::: Given records :::
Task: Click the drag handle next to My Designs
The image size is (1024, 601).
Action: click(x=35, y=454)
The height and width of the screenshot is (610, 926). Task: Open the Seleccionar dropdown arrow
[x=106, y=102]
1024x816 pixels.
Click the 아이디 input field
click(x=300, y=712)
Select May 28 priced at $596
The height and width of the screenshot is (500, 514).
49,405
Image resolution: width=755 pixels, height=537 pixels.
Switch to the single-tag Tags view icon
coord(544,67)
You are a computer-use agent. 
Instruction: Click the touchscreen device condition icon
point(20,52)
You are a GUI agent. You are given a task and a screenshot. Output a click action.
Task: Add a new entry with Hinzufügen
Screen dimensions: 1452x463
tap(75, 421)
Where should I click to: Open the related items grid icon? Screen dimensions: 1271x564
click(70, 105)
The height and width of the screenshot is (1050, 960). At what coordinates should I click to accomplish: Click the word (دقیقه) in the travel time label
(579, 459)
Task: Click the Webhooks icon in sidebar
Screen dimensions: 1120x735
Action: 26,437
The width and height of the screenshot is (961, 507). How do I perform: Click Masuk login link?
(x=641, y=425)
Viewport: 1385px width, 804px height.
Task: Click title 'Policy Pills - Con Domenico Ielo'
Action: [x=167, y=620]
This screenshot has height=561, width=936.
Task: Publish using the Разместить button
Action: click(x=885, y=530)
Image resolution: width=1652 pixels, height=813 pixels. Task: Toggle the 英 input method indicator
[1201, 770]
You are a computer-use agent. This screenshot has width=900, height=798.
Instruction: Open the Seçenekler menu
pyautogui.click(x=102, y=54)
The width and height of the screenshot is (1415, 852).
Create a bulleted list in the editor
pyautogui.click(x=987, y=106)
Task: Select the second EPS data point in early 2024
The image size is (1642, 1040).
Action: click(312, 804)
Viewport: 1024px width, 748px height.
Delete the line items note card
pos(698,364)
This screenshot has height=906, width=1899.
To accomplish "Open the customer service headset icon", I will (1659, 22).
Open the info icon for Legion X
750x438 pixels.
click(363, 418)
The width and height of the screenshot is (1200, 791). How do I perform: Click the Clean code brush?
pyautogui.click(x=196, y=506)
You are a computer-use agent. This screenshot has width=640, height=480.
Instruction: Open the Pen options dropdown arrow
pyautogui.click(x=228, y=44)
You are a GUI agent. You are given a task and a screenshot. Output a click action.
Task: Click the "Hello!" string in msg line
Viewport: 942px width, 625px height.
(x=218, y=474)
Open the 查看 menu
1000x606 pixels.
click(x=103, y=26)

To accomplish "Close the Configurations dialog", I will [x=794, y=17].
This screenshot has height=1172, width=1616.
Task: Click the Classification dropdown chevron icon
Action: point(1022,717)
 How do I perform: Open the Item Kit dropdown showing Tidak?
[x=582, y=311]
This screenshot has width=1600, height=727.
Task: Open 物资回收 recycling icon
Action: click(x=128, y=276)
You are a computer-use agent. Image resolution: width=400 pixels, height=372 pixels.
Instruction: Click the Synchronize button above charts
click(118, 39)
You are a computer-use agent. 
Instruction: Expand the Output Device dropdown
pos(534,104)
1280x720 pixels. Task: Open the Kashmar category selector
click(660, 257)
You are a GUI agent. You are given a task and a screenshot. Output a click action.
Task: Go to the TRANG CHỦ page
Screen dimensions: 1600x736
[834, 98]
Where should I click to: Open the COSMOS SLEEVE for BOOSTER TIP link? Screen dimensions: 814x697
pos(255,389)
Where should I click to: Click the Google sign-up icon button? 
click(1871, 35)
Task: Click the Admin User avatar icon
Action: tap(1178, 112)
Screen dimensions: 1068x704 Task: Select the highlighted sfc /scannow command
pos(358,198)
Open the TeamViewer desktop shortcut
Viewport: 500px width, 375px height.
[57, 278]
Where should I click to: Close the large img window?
:::
Copy each line holding "computer" from the material above.

You are a computer-use agent. 
You are a computer-use agent. This screenshot has width=900, height=798.
You are a computer-use agent. This screenshot has width=640, height=480.
You are a computer-use agent. Image resolution: width=400 pixels, height=372 pixels.
You are a computer-use agent. 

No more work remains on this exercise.